**INSTRUCTIONS FOR THE TASK**
Work through the data below and copy out every line where "screenshot" is found.
═════ INFORMATION GIVEN
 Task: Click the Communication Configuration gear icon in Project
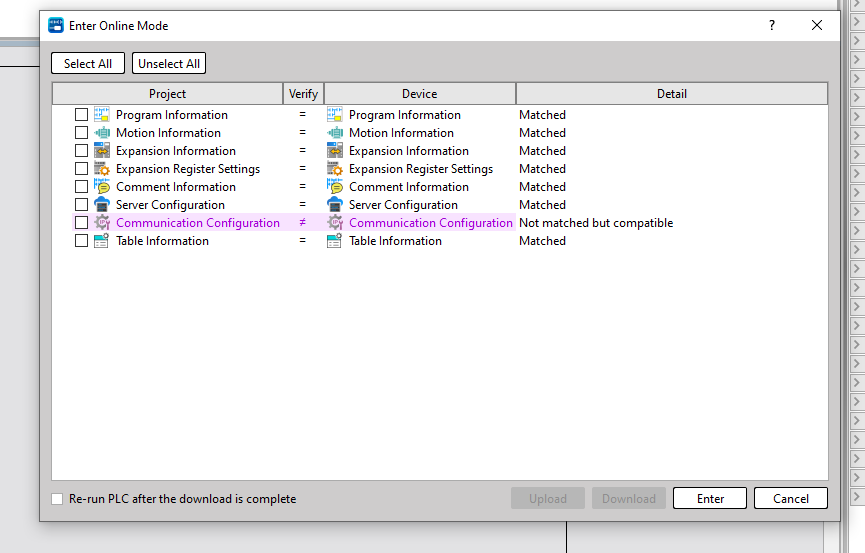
══════════
═════ INFORMATION GIVEN
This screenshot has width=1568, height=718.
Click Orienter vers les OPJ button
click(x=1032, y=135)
══════════
═════ INFORMATION GIVEN
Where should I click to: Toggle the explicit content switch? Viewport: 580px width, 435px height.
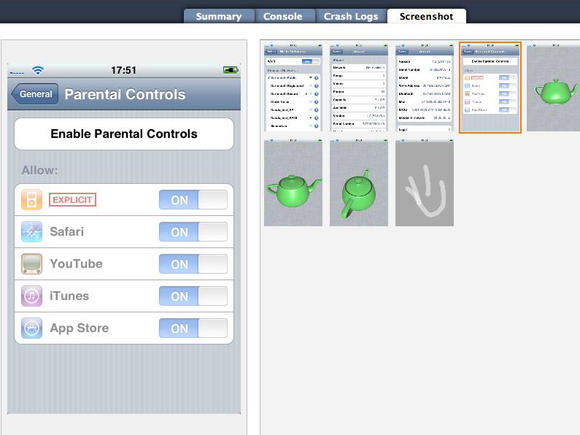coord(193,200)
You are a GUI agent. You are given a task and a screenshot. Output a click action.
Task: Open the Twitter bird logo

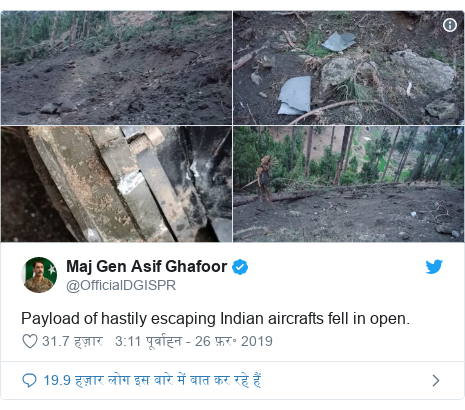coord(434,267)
══════════
**RESULT BELOW**
This screenshot has width=1568, height=718.
You are a GUI agent. You are given a task and a screenshot. Output a click action.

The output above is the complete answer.